Task to carry out ▸
Without including the pictures, copy out every line below.

Dataset excerpts:
________________
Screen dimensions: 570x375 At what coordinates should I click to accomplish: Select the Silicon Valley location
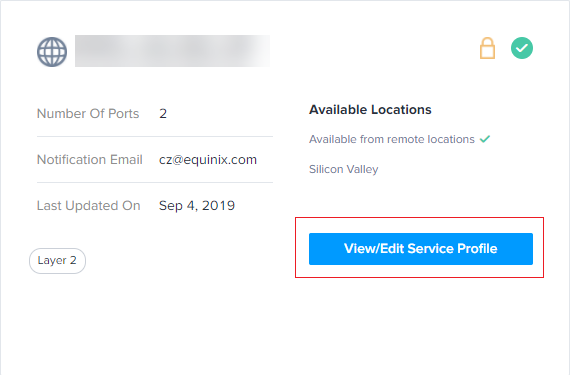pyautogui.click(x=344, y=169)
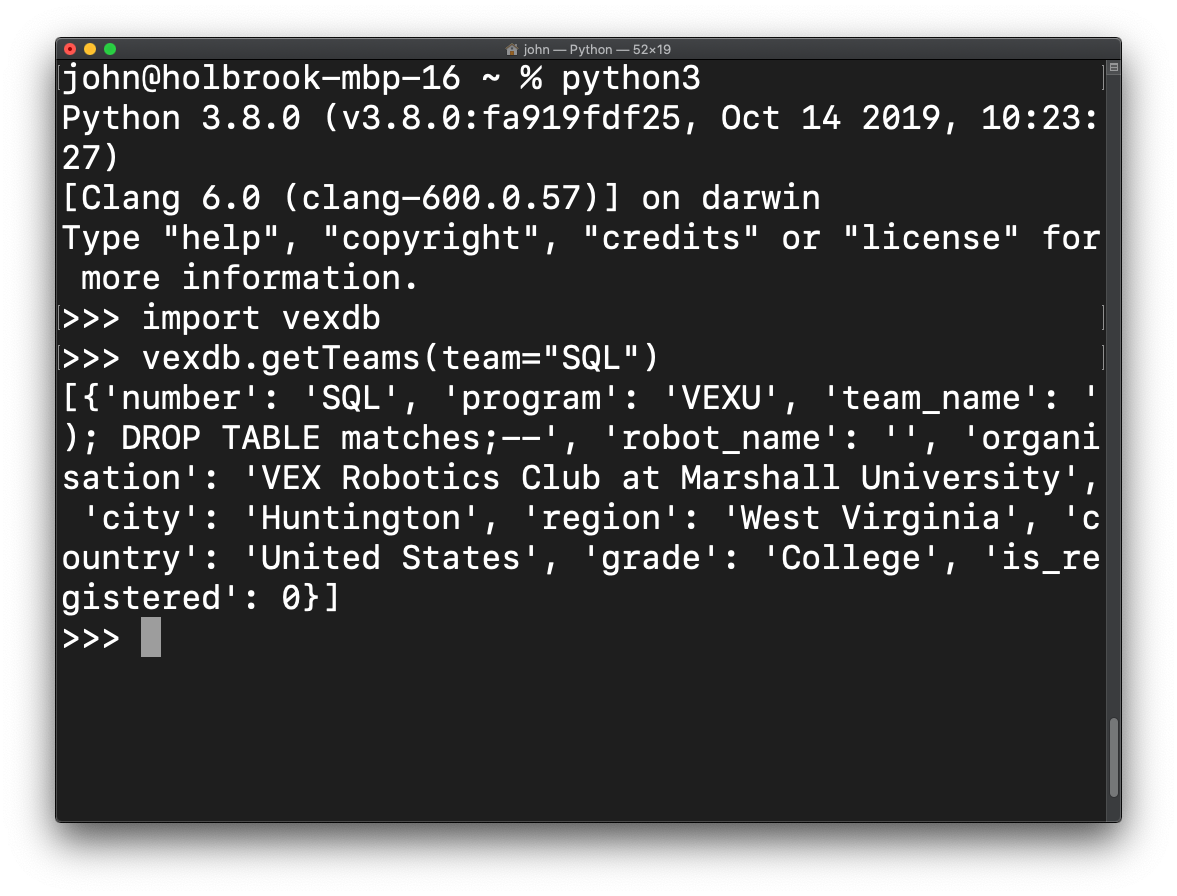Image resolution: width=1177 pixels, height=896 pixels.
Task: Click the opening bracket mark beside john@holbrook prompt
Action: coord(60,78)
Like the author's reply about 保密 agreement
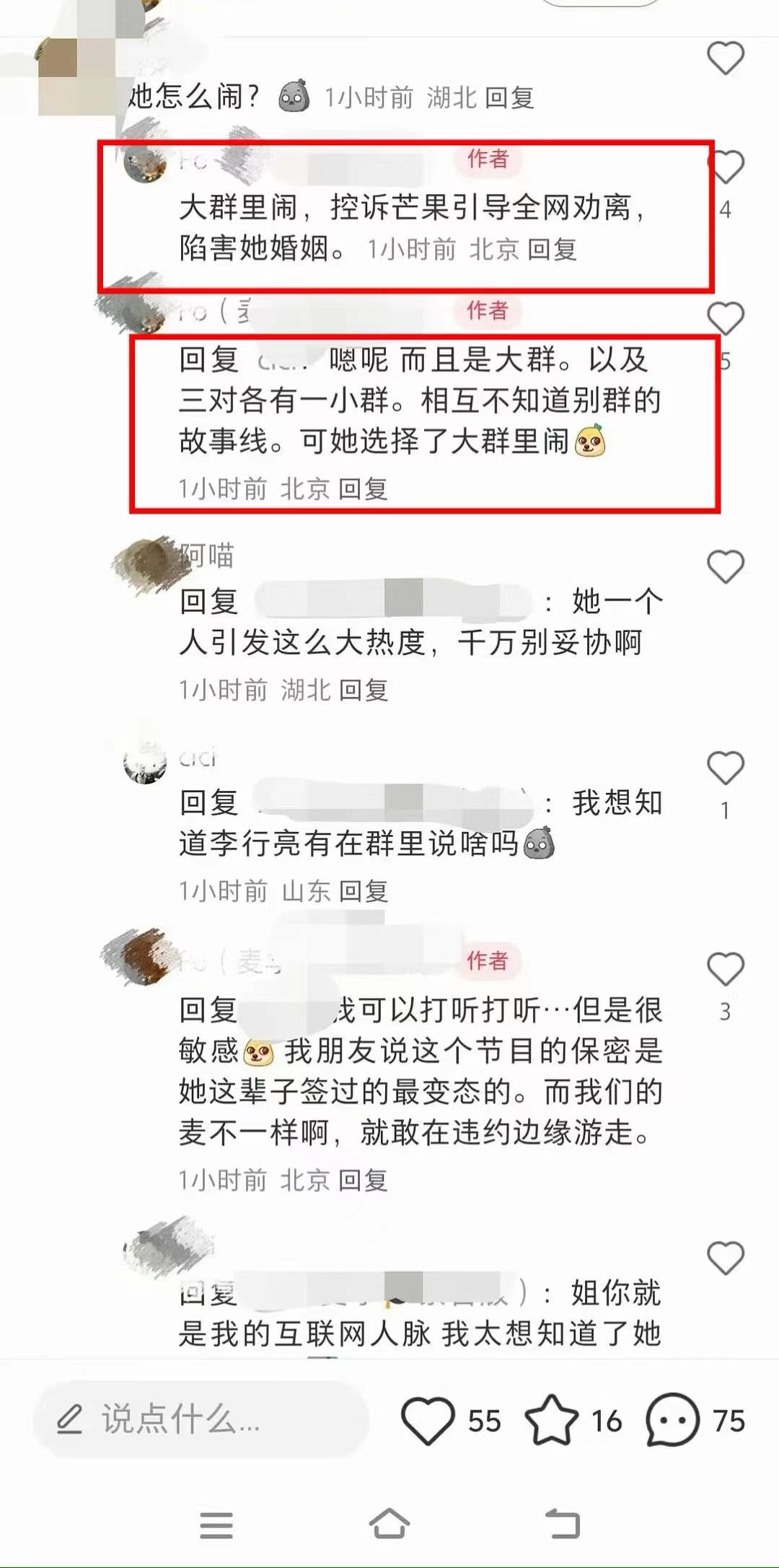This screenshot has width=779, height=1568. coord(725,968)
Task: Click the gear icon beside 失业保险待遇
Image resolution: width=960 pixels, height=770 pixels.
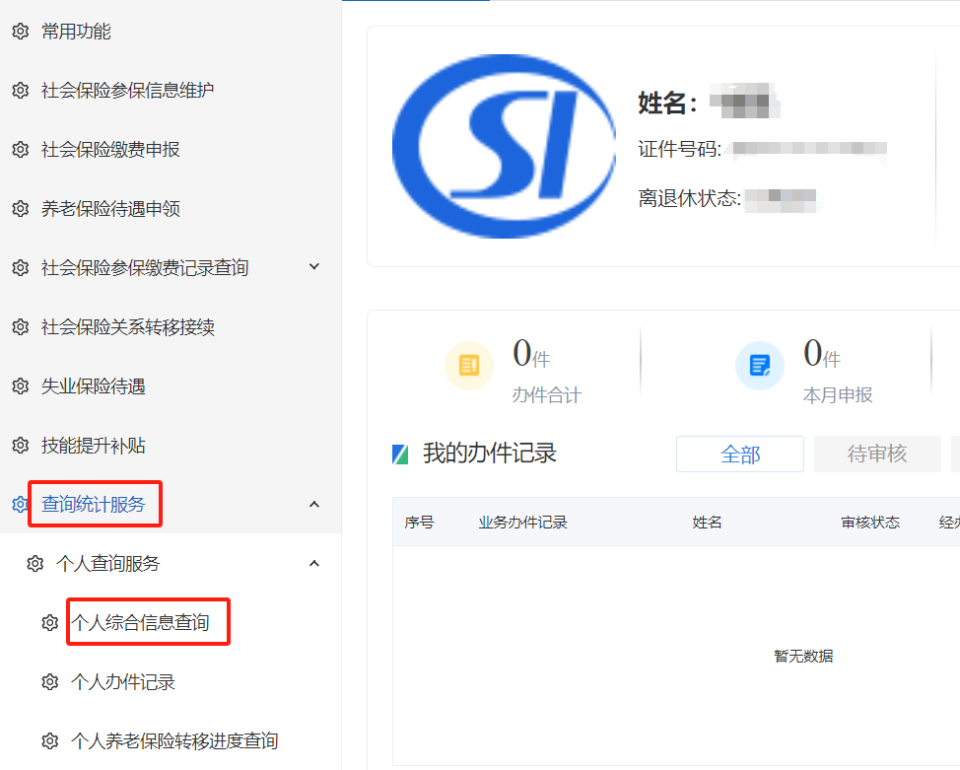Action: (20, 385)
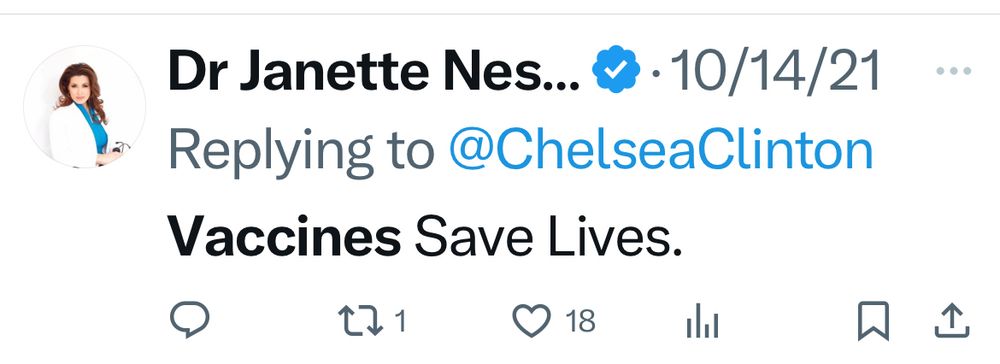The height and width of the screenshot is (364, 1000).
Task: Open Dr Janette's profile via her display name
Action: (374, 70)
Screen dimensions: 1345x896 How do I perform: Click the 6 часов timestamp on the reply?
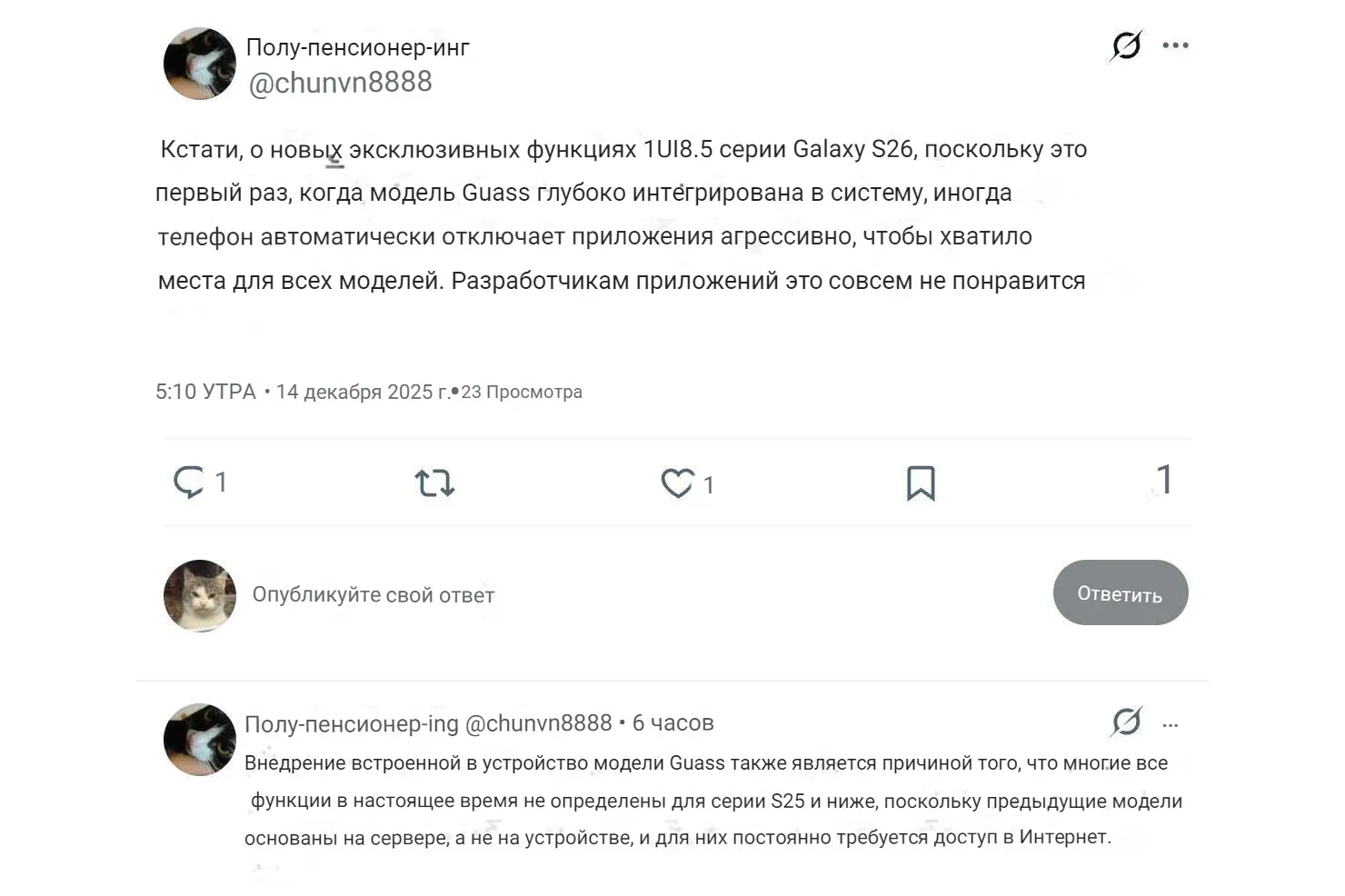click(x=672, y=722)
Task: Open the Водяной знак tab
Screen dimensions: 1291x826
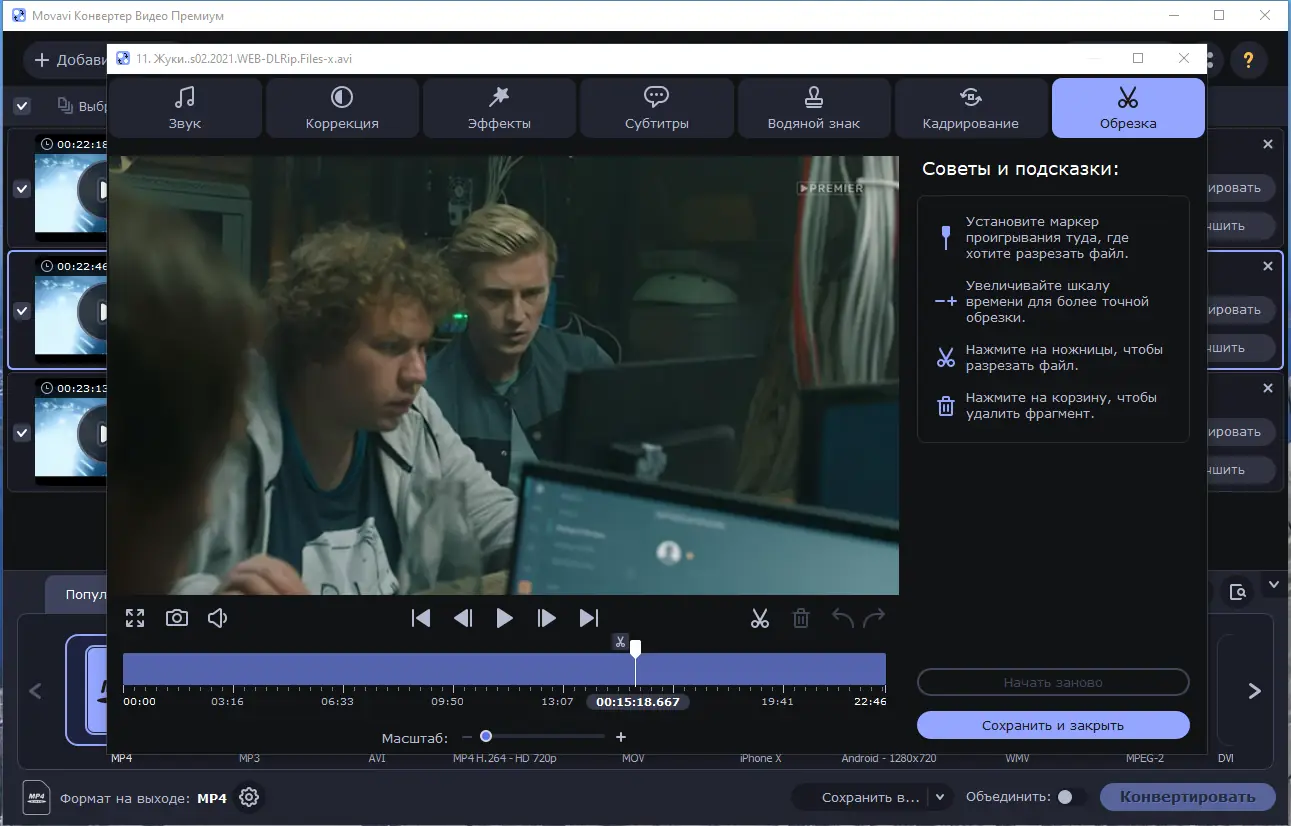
________________
Task solution ▸
Screen dimensions: 570x375 At what coordinates should I click to accomplish: Select the Silicon Valley location
pyautogui.click(x=344, y=169)
Image resolution: width=1177 pixels, height=896 pixels.
Task: Click the opening bracket mark beside john@holbrook prompt
Action: coord(60,78)
Like the author's reply about 保密 agreement
This screenshot has width=779, height=1568. coord(725,968)
Task: Click the gear icon beside 失业保险待遇
Image resolution: width=960 pixels, height=770 pixels.
Action: (20, 385)
The height and width of the screenshot is (364, 1000).
Task: Open Dr Janette's profile via her display name
Action: (374, 70)
Screen dimensions: 1345x896 How do I perform: Click the 6 часов timestamp on the reply?
click(x=672, y=722)
Task: Open the Водяной знак tab
Screen dimensions: 1291x826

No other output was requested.